Tuesday Aug 12, 2025
7:00 pm - 9:00 pm
POWERHOUSE Arena
28 Adams Street (Corner of Adams & Water Street across from the Archway)
Brooklyn , NY
11201
About the Book.
Luster meets The Idiot in this riveting debut novel about a volatile friendship between two outsiders who escape their bleak childhoods and enter the glamorous early ’90s art world in New York City, where only one of them can make it.
Ruth, an only child of recent immigrants to New England, lives in an emotionally cold home and attends the local Catholic girl’s school on a scholarship. Maria, a beautiful orphan whose Panamanian mother dies by suicide and is taken care of by an ill, unloving aunt, is one of the only other students attending the school on a scholarship. Ruth is drawn forcefully into Maria’s orbit, and they fall into an easy, yet intense, friendship. Her devotion to her charming and bright new friend opens up her previously sheltered world.
While Maria, charismatic and aware of her ability to influence others, eases into her full self, embracing her sexuality and her desire to be an artist, Ruth is mostly content to follow her around: to college and then into the early-nineties art world of New York City. There, ambition and competition threaten to rupture their friendship, while strong and unspoken forces pull them together over the years. Whereas Maria finds early success in New York City as an artist, Ruth stumbles along the fringes of the art world, pulled toward a quieter life of work and marriage. As their lives converge and diverge, they meet in one final and fateful confrontation.

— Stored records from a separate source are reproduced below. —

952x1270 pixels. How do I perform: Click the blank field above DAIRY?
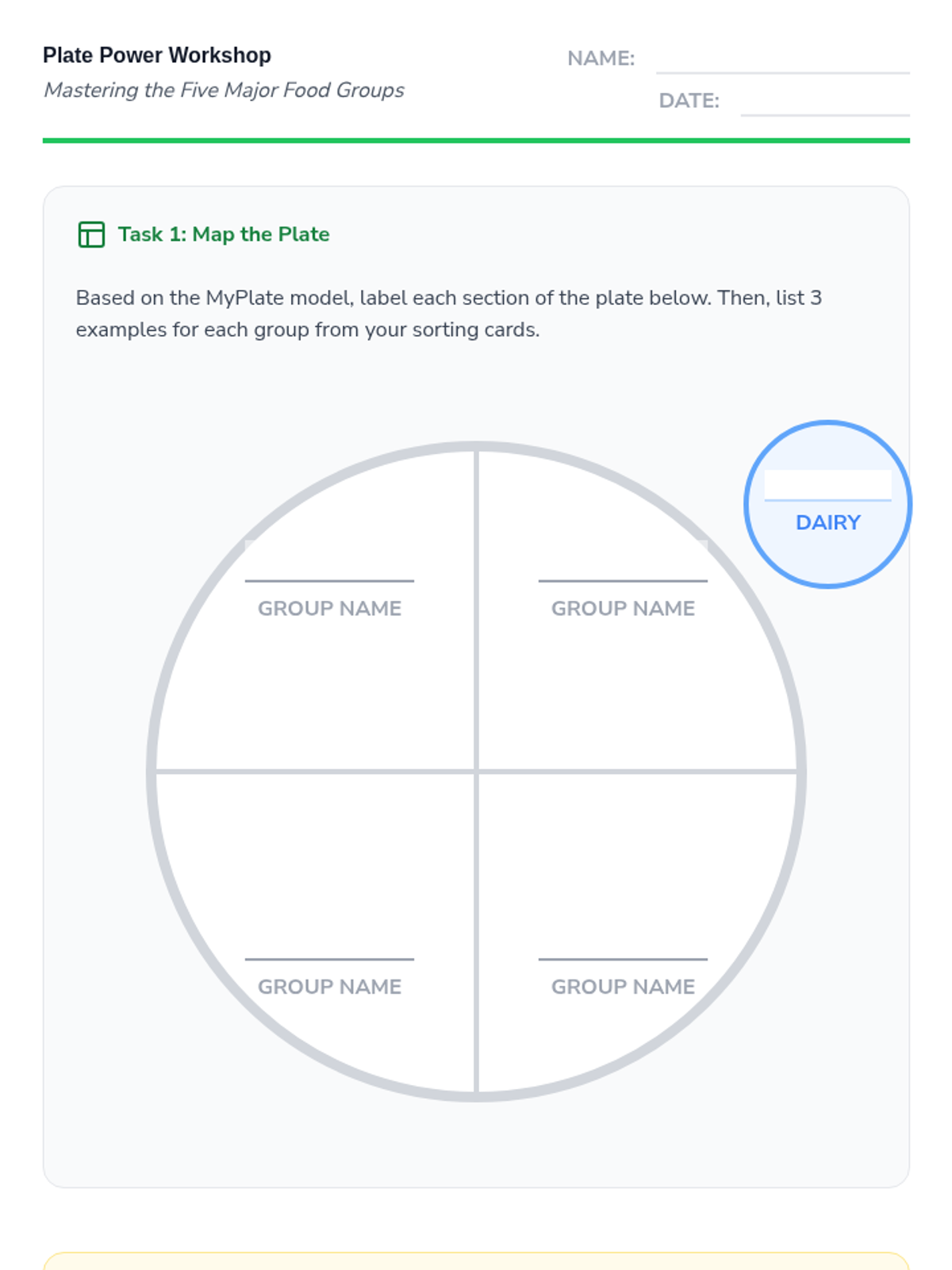click(x=827, y=485)
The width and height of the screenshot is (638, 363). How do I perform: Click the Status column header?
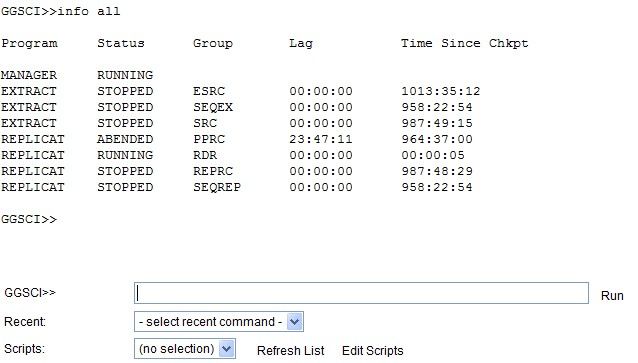tap(121, 43)
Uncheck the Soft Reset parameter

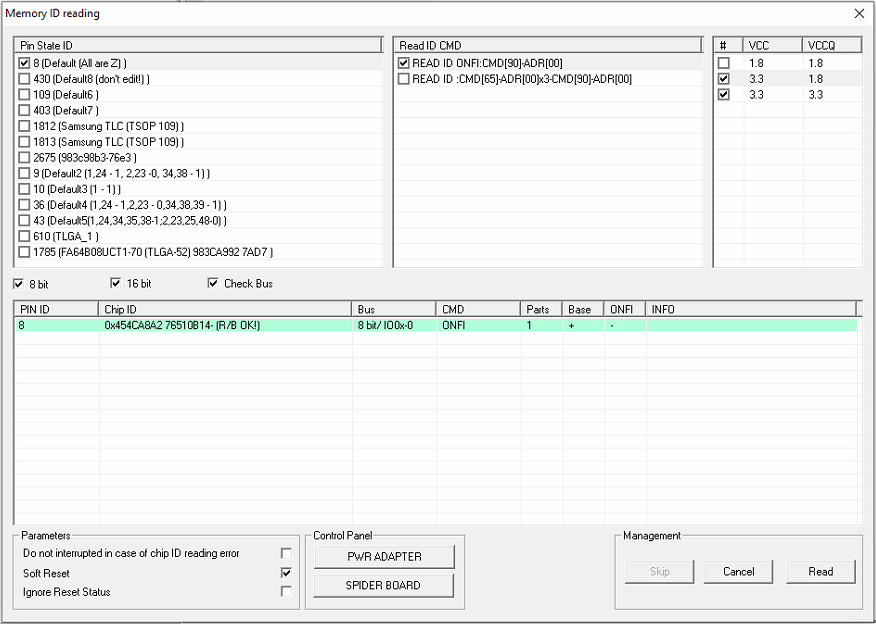pos(287,573)
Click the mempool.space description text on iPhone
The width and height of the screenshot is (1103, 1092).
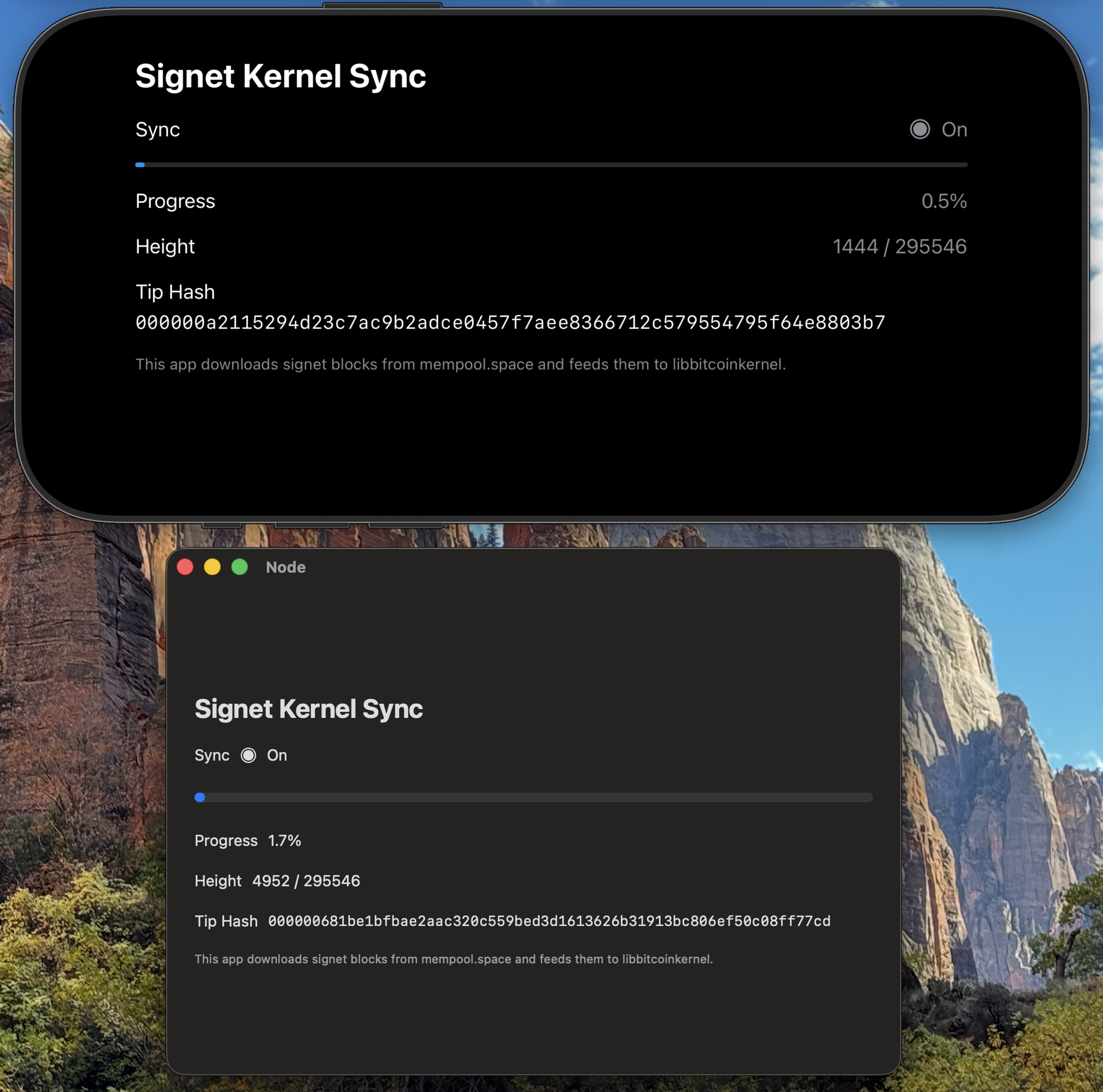pyautogui.click(x=460, y=364)
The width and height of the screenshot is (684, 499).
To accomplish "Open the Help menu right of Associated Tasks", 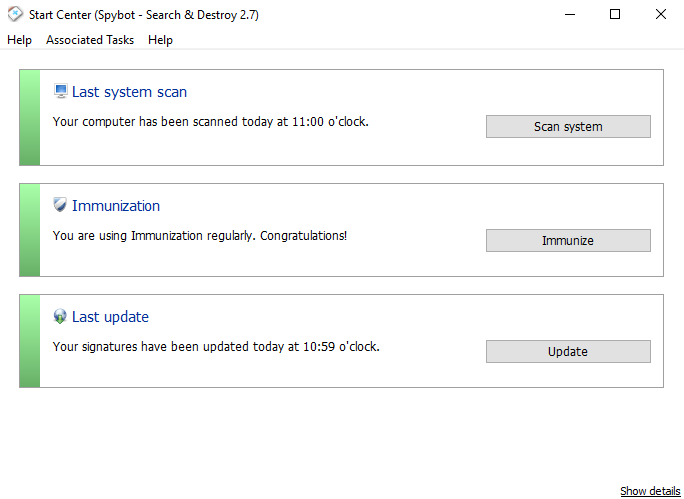I will tap(160, 40).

Ruth and Maria’s decades-long friendship interrogates the nature of intimacy, desire, class and time. What does it mean to be an artist and to be true to oneself? What does it mean to give up on an obsession? Marking the arrival of a sensational new literary talent, Lonely Crowds challenges us to reckon honestly with our own ambitions and the lives we hope to lead.
About the Author.
Stephanie Wambugu is the author of the novel Lonely Crowds. She lives in New York.
About the Panelists.
Zain Khalid, named a “5 Under 35” honoree by the National Book Foundation in 2024, is the author of the debut novel Brother Alive. Brother Alive won the New York Public Library Young Lions Fiction Award and was a finalist for the National Book Critics Circle John Leonard Prize for best first book in any genre. Khalid is also the recipient of the 2024 Bard Fiction Prize.
His writing has appeared in The Paris Review, The New Yorker, n+1, Bookforum, and elsewhere. He is an associate editor at The Drift and a contributing editor at Bidoun.
Zoe Dubno is a writer from New York. She has written for the New York Times, New York Review of Books, The Nation, Vogue, The Guardian, and elsewhere. Her first novel, Happiness and Love will be published by Scribner in September.
Christian Lorentzen writes for London Review of Books, Harper’s Magazine, Granta, and Bookforum.